Supplied material below:

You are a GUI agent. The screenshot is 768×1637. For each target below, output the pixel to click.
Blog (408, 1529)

End of Supplied material.
Supplied material below:

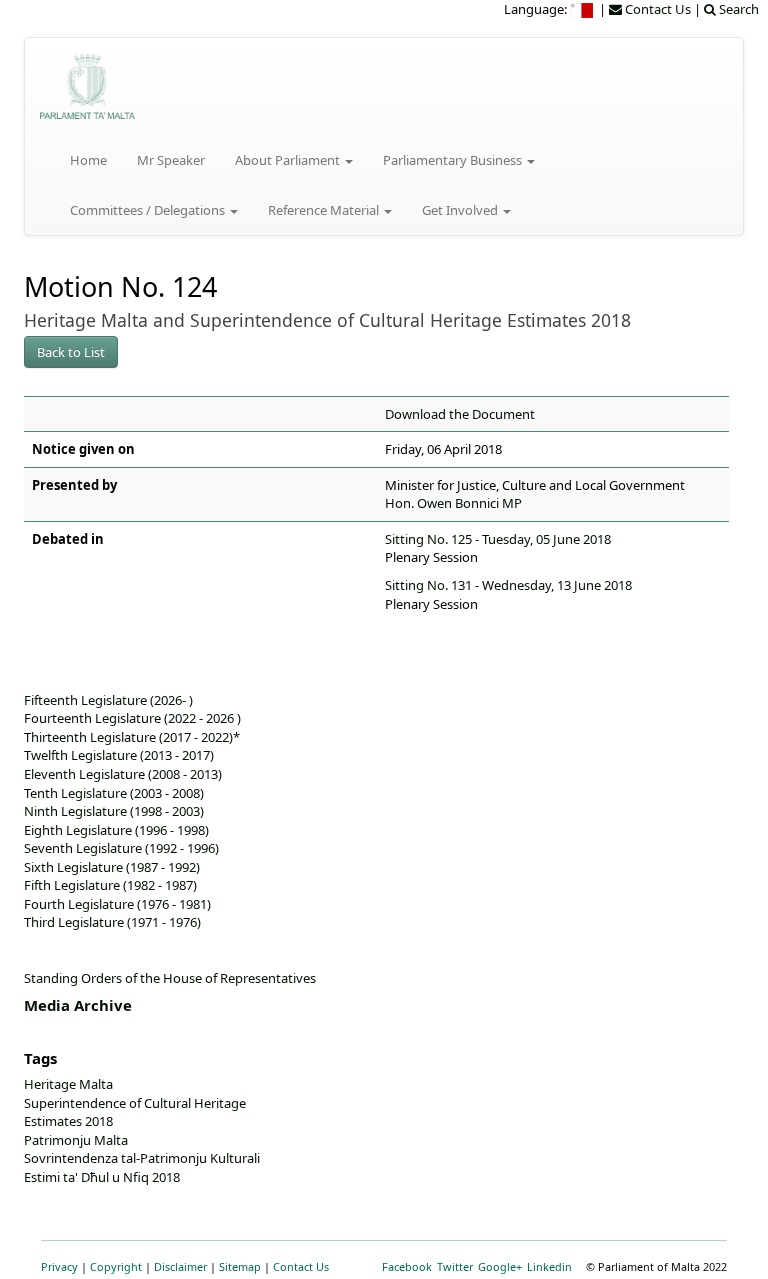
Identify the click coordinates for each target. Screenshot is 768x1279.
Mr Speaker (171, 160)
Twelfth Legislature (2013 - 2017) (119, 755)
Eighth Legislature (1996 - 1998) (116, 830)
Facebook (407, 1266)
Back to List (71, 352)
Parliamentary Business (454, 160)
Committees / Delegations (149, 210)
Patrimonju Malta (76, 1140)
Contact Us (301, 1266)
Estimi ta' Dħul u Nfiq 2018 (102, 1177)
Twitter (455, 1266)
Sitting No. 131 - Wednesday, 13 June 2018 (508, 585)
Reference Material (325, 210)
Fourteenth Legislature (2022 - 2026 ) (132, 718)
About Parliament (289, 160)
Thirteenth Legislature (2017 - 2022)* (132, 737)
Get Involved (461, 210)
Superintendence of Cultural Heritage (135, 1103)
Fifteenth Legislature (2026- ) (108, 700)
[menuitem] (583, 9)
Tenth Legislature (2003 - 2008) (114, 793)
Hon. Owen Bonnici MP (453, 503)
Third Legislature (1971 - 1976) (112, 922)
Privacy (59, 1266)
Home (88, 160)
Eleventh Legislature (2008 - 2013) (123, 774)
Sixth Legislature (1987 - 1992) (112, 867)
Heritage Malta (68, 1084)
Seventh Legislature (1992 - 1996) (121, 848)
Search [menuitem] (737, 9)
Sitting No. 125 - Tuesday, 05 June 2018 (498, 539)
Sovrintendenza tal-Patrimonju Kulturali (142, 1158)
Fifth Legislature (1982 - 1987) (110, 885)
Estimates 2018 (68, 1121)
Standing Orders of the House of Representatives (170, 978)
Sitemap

End of Supplied material.

*Activity*. Which lines of the data contain the string "Heritage"? Copy each one.

*Output of the task*.
Superintendence of Cultural Heritage (135, 1103)
Heritage Malta (68, 1084)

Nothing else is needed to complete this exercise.